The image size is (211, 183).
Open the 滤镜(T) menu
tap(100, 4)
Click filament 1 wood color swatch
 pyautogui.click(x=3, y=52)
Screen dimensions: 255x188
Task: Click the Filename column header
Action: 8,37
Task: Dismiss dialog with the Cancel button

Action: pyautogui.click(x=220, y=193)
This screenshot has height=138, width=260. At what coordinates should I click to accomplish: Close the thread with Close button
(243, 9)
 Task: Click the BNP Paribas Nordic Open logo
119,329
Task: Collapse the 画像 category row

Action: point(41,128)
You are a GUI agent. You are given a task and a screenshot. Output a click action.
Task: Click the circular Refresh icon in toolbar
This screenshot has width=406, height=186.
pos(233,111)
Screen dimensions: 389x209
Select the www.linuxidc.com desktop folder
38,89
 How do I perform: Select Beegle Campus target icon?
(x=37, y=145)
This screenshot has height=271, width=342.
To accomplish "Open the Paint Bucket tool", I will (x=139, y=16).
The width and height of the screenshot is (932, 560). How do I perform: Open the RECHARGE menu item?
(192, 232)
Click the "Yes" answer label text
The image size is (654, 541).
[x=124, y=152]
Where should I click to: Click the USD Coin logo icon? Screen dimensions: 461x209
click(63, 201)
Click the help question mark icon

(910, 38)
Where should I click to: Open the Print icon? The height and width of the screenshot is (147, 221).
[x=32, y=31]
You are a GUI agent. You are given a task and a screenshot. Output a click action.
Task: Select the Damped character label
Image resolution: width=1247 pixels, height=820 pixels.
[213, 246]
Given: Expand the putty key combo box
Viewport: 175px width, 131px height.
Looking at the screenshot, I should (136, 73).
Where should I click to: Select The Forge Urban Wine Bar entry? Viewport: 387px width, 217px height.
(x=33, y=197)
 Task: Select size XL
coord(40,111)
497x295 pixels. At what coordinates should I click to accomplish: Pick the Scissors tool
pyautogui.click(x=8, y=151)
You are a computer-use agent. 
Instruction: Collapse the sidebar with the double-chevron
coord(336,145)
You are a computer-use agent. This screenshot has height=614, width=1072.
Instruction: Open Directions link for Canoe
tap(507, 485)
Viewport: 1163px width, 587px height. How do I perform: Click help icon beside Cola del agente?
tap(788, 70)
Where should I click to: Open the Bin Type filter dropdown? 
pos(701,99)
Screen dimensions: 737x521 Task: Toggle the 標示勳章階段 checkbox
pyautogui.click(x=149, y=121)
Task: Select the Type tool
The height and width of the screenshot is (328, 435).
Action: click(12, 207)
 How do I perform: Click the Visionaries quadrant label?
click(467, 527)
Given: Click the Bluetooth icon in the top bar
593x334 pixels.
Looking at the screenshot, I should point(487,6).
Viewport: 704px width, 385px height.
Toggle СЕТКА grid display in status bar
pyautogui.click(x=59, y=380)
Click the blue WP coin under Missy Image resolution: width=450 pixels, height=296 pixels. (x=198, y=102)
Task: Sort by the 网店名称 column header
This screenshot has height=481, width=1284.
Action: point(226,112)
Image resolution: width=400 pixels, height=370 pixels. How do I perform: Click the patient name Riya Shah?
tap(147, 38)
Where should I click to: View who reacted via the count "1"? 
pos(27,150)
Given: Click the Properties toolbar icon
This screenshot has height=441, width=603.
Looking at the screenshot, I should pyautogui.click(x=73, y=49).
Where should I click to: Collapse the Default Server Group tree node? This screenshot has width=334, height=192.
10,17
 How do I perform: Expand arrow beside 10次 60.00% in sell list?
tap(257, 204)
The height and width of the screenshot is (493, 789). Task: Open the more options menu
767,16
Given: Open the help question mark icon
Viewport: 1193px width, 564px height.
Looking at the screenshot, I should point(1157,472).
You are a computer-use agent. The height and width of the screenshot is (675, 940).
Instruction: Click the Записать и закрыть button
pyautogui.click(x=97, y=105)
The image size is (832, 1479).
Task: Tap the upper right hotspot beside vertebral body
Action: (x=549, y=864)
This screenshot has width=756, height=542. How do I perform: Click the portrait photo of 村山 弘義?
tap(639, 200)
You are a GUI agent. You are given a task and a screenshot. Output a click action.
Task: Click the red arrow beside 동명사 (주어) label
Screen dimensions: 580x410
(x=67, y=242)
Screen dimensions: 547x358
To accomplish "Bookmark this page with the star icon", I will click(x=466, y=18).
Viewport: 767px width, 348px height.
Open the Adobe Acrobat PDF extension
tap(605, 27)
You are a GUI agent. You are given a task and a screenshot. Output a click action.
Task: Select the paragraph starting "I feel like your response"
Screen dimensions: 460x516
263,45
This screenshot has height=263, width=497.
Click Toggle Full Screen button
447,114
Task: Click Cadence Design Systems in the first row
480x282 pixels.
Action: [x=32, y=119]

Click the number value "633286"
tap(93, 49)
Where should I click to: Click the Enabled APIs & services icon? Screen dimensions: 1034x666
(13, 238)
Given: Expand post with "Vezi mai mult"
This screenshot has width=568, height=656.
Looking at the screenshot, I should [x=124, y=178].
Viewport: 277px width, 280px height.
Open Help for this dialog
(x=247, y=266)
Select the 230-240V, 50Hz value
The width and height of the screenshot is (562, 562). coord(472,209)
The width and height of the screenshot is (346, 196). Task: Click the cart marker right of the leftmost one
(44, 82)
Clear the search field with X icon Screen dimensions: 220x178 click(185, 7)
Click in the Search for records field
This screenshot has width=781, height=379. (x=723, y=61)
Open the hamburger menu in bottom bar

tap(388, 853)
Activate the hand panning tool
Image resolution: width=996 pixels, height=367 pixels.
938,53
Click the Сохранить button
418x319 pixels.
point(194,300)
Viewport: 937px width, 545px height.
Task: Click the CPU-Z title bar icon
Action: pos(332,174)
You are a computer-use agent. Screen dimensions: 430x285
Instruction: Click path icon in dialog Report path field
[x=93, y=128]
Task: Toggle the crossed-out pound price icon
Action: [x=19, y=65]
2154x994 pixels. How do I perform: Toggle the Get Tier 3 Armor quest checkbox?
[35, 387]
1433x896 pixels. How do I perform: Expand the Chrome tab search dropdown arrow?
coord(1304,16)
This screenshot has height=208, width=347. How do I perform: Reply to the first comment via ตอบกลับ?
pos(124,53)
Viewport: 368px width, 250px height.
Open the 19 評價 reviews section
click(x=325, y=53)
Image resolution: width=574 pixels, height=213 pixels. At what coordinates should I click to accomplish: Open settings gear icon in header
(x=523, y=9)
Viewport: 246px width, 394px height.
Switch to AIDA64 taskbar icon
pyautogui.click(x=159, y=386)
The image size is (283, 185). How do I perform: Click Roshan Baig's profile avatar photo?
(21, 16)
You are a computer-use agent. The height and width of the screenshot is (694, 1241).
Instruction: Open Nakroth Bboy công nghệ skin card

* [Task details]: Among the lines of the listing above, count those that hold the string "will", giving the count alone.

* [Result]: 2